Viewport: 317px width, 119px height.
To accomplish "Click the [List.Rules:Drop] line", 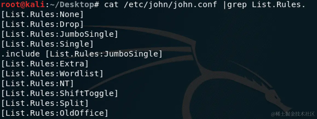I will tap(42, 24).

==

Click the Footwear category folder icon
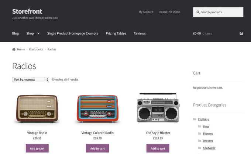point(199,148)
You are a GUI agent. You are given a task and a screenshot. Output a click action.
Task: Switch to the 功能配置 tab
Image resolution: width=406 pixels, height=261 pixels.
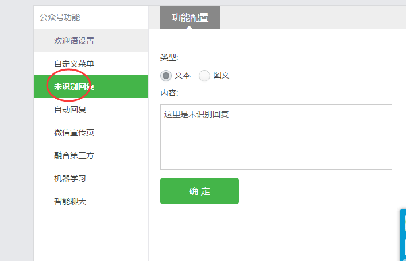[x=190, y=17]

Exercise details. Pick out each line of the rows above that contains the word "height", and copy those lines unchanged.

Full solution.
Viewport: 317px width, 119px height.
Image resolution: width=406 pixels, height=261 pixels.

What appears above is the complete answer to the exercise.